Charles Dunst is an associate at LSE IDEAS, the London School of Economics’s foreign policy think tank.

On May 13, the Chinese Embassy in Brasilia wrote to Brazil’s congress, recommending the body’s silence on the reelection of Taiwanese President Tsai Ing-wen — essentially demanding adherence to the “One China” policy. But later that month, a Brazilian congressman leaked the letter on Twitter, rebuking what he called an “affront” and congratulating Tsai on her victory. Brazilian netizens responded angrily, starting a “VivaTaiwan” campaign on social media and accusing the Chinese Communist Party of infringing on their country’s sovereignty.

This episode may come as a surprise to many, given that China has for years promised noninterference in its partners’ affairs. Yet, as the CCP’s overstepping in Brazil confirms, the era of Chinese nonintervention is now over.

Since 1955, China had predicated its foreign policy on the principles of noninterference, which Premier Zhou Enlai detailed at the Bandung Conference. Beijing never completely abided by these principles, but successive leaders largely adhered to them. China, for instance, largely stayed out of the conflict in Syria that consumed many world powers. And for years, it played “the role of spoiler” at the U.N. Security Council by opposing or abstaining from the body’s efforts to sanction autocratic governments in countries such as Zimbabwe, Yemen and Syria. This noninterference won over strongman leaders who tired of the human rights-related “strings” that the West regularly attaches to aid.

But Chinese President Xi Jinping has jettisoned his predecessor Hu Jintao’s prescription that China hide its strength, bide its time and never take the lead. Instead, through the Belt and Road Initiative, Xi’s China has invested heavily and become enmeshed within the politics of countries across the globe. More than 60 countries — from Cambodia to Angola to Pakistan to Hungary — have signed onto Belt and Road projects or expressed interest in doing so. This allows China to wield substantial influence in these states’ politics.

With this expansion has come the death of Chinese nonintervention.

China, for example, adopted a surprisingly “hands-on approach” to the 2014 conflict in South Sudan to secure its access to that country’s oil, in sharp contrast with China’s relative hesitance to involve itself in the Libyan civil war in 2011, the year before Xi took the office of CCP general secretary. When Libya devolved into civil war, China struggled to evacuate the more than 35,000 Chinese working in the country and secure its economic interests. In the years since, China rectified this by expanding its military capacity in its African partner states to preemptively protect its interests amid any future turmoil.

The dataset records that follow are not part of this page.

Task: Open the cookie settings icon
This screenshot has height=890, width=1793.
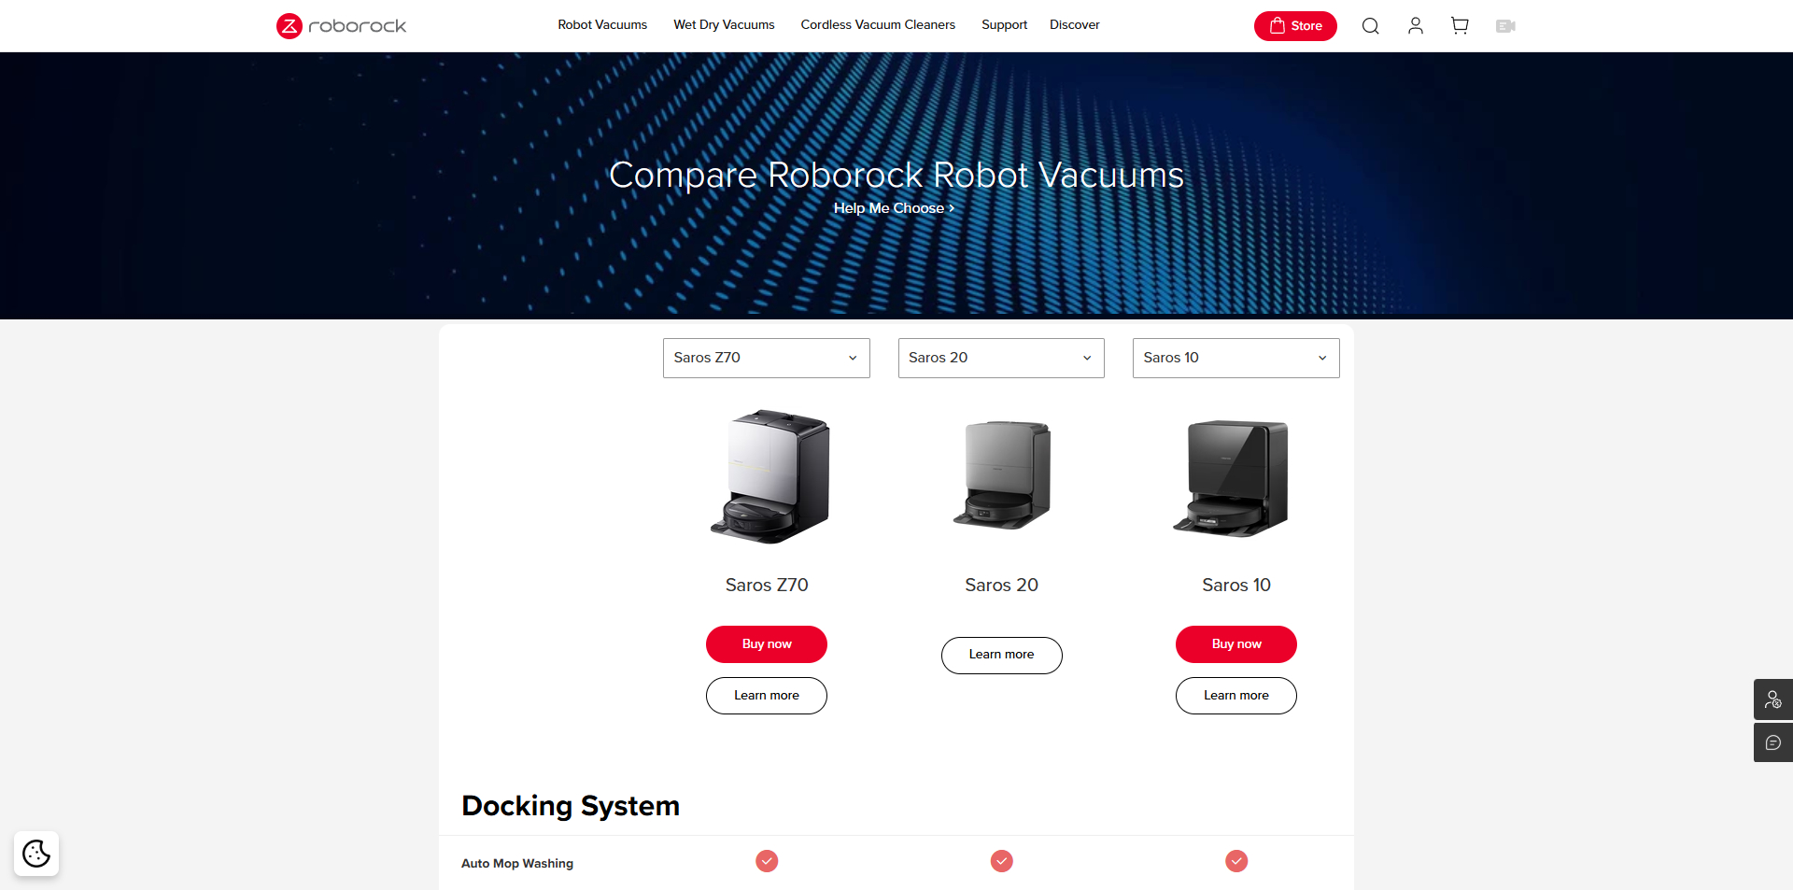Action: tap(35, 853)
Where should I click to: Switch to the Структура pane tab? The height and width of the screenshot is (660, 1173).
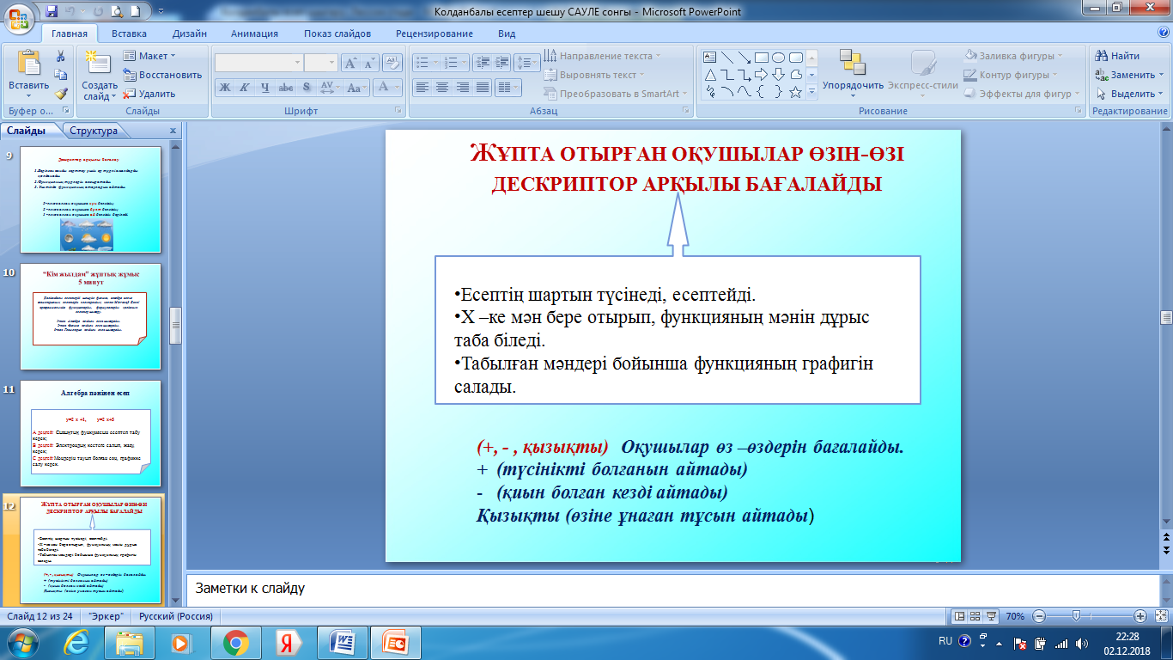pos(94,131)
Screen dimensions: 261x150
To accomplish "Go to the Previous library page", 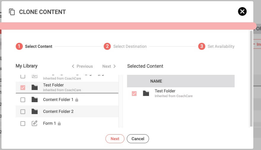I will 82,66.
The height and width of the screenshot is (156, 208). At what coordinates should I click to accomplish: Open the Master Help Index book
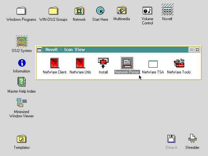click(21, 82)
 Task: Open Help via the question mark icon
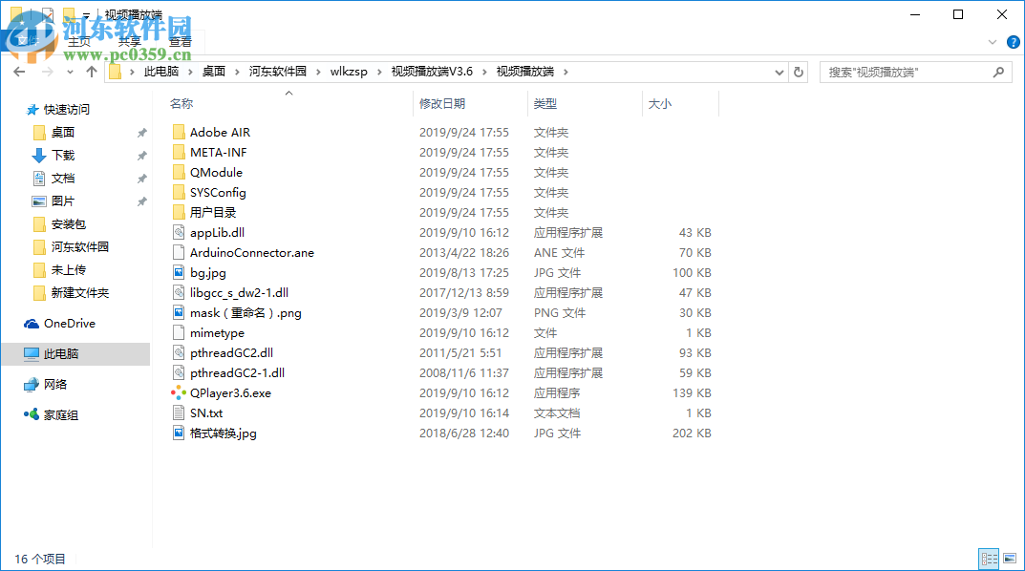1014,42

But Chinese intervention has noticeably intensified since 2018, when the China-skeptical Mahathir Mohamad surprisingly triumphed in Malaysian elections over the China-friendly incumbent Najib Razak. Mahathir promptly traveled to China to renegotiate BRI deals agreed to by Najib, warning of “new colonialism” — a comparison that Chinese leadership vehemently rejects. Najib’s loss has clearly taught Beijing that political noninterference does not serve its interests.

Months later, the Chinese ambassador in Cambodia attended ruling party events, including one headlined by strongman leader Hun Sen, hailing Cambodia’s “excellent” diplomacy and criticizing proposed human rights-related European Union sanctions. “In the past, China kept a very low profile when it came to elections and domestic politics in Cambodia,” said Cambodian analyst Chheang Vannarith. “This time, China is being very assertive.”

And this past May, the Chinese ambassador to Nepal held meetings with senior Nepali leaders to express “concern over the ongoing power play within the ruling party.” Officials understood the meeting as Beijing’s way of demonstrating support for struggling but China-friendly Prime Minister Khadga Prasad Sharma Oli.

Chinese intervention also extends beyond political pressure. In Myanmar, a state-owned Chinese manufacturer is arming the Arakan Army, a major insurgent group in the Rakhine state, even as Beijing deepens ties with the government against which they are fighting, presumably because the group has promised to not disturb the Chinese deep-sea port at Kyaukphyu that likely serves Beijing’s military interests.

It pays for China to be on the rebels’ good side.

This shift in Beijing’s approach to foreign policy is clear even in Chinese messaging and culture, such as in the popular Chinese film “Wolf Warrior,” which portrays Chinese soldiers taking out an evil militia in Africa. After the “Wolf Warrior” kills an American mercenary leader, the screen fades to black before an image of a Chinese passport appears alongside a promise: “To citizens of the People’s Republic of China, when you find yourself in danger in a foreign country, do not give up hope. Please remember, behind your back, will be a strong and powerful motherland.”

The motherland is no longer afraid of interfering in others’ affairs when its interests are at stake. Indeed, engagement with China now requires that partner states accept the CCP’s export of its illiberal preferences onto their own soil.

Beijing has proved that it will readily disregard its partners’ sovereignty whenever Chinese interests are on the line. Global leaders must now realize that when the domestic rubber meets the road, China will not hesitate to intervene — its promises be damned.